Back in April, the Chiefs were on pins and needles, hoping that Jackson County taxpayers would approve renovations for Arrowhead Stadium. After a lot of hard work, lobbying and praying, the Chiefs and the Royals secured the funding to upgrade their stadiums as the measure passed three hours after the polls closed.

It was a bittersweet night for the Chiefs. The stadium renovation vote passed, but Lamar Hunt's dream of a rolling roof died late on the evening of April 4th, 2006.

After failing to get a bi-state tax approved the last time a stadium initiative went to the voters, the Chiefs entered the evening wondering if the citizens of Jackson County really understood the situation.

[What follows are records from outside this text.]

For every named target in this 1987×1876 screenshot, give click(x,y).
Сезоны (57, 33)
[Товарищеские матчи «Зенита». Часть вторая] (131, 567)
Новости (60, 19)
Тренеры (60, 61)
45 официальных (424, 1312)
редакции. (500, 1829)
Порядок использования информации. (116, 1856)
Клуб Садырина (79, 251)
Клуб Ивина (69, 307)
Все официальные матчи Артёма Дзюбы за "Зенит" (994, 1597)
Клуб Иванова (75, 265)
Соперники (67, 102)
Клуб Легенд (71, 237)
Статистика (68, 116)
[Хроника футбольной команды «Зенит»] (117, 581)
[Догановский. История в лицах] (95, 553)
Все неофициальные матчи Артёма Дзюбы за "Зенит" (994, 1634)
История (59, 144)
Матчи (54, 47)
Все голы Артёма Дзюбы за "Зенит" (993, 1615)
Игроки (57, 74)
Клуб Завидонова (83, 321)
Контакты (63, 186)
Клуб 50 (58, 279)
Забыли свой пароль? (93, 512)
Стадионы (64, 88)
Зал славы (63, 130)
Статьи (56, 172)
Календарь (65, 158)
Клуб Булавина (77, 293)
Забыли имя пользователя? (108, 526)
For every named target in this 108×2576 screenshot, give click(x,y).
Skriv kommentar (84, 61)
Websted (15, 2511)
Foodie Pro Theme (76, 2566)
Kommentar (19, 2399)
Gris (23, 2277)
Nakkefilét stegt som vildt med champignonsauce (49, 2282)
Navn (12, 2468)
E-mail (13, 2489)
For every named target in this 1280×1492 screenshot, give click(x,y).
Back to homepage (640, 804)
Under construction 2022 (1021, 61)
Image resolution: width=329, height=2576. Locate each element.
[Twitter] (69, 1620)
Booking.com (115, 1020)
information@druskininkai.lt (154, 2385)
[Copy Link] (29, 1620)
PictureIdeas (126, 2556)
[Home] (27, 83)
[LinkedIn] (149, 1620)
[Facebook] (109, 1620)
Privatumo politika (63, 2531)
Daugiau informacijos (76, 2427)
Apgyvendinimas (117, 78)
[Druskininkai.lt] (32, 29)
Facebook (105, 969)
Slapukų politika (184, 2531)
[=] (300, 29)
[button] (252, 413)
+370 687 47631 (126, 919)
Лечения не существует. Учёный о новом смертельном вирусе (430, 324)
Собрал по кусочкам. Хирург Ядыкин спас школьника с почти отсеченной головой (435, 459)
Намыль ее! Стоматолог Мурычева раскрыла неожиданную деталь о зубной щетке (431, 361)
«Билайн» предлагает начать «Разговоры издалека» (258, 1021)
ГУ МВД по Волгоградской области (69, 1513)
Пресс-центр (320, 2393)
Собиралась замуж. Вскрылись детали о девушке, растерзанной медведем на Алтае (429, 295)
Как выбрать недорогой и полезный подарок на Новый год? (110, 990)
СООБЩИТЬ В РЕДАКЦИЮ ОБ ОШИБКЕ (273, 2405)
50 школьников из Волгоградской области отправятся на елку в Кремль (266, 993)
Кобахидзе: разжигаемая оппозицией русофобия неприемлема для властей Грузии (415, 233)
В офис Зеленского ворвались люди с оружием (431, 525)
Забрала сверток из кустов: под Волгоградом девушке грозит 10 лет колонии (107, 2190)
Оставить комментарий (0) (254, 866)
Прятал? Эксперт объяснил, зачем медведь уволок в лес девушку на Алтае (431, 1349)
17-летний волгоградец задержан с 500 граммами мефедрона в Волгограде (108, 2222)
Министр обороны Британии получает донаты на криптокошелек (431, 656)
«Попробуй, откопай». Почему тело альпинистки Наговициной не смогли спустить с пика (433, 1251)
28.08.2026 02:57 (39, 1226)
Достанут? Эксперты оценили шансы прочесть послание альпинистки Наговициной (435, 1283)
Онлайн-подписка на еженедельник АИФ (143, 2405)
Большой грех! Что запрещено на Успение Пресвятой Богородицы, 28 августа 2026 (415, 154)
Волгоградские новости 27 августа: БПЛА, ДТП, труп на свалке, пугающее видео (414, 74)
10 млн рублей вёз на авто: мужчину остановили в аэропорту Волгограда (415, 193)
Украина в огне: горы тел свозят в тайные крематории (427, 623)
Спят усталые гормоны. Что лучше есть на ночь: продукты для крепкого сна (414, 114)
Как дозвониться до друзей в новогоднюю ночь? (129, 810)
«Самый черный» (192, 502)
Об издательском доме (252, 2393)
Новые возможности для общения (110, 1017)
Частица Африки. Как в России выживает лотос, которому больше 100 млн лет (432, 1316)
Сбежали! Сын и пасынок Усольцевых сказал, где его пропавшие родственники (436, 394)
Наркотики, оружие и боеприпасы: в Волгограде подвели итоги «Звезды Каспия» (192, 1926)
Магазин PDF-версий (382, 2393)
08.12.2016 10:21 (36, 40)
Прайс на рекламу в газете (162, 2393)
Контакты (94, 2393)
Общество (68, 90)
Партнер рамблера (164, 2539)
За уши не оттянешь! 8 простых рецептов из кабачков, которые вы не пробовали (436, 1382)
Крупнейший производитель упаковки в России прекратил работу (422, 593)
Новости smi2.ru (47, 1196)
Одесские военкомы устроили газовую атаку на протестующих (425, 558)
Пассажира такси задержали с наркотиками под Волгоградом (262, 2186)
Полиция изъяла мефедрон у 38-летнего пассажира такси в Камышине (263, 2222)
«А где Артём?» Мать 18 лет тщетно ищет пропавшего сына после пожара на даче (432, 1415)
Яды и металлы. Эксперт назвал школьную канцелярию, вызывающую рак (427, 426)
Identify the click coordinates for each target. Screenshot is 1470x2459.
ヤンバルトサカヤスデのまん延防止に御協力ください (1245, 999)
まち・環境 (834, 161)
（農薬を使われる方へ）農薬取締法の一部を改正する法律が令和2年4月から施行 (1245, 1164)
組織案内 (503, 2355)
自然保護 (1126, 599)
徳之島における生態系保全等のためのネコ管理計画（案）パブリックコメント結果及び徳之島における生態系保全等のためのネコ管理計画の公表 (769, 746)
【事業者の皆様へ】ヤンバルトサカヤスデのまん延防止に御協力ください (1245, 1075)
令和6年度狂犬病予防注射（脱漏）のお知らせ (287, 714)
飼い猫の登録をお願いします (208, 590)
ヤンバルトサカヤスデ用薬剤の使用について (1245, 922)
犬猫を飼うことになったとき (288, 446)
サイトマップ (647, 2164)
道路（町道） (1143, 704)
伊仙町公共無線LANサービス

For months prior to the vote, rumors suggested that the Chiefs could be lured to Los Angeles. That worried many people. Would Lamar Hunt really move the franchise to the west coast where NFL football falls behind college football, surfing and celebrities?

With Clark Hunt taking more control of the team in recent years, anything was possible. His father has established himself since he moved the team from Dallas in 1961, but Clark doesn't have the same allegiance to Kansas City.

I'm not saying that he would have moved the team, but with some of the political factions falling all over themselves while failing to deliver a yes vote, someone would have come up with a plan ‘B' or ‘C' to save the Chiefs and Royals.

With many detractors (including local radio) trying to convince voters that it would be better to relocate the teams to Kansas or downtown Kansas City, the citizens on the Missouri side stepped up and got it done. Neither team really wanted to move. Even though the Chiefs did talk with officials in Topeka, at the end of the campaigning it was clear the Truman Sports Complex was the place to be.

After it became clear that the renovation vote would pass shortly after the first numbers came in from the precincts, the attention turned to the Rolling Roof.

But that vote was dead from the beginning. Its addition to the ballot was poorly written, and adding it at the last minute made voters feel that just keeping the teams in town through 2029 was enough.

I'm not going to chastise the folks in Jackson County for failing to get the roof passed. It had no chance, and everyone knew it. However, it's still a great idea and hopefully someone will come up with a plan in the next several months to find a way to fund it.

But that's all behind us. Chiefs fans can now sit back and watch the construction begin after the 2006 season ends, hopefully sometime in late January or early February.

No renovation plans have been released, but the Chiefs have been touring some of the existing work in the NFL. With Kansas City's status as the Mecca of Sports Architecture, there is little doubt that Arrowhead is in store for a gorgeous facelift.

I was fortunate to be at the very first game in 1972, and there isn't a bad seat in the house. The bowl is perfect, and the atmosphere is still the best in the league.

If there is a downside to the renovation, the perfect view the media has enjoyed since Arrowhead opened will be reconfigured in favour of luxury suites. For those of us who have been pampered in the press box, the view from the top might not be the best, but at least we'll never have to worry about the Chiefs leaving Kansas City in the next 25 years. I'll give up my seat for that.

In the end, we all owe a big thanks to voters of Jackson County.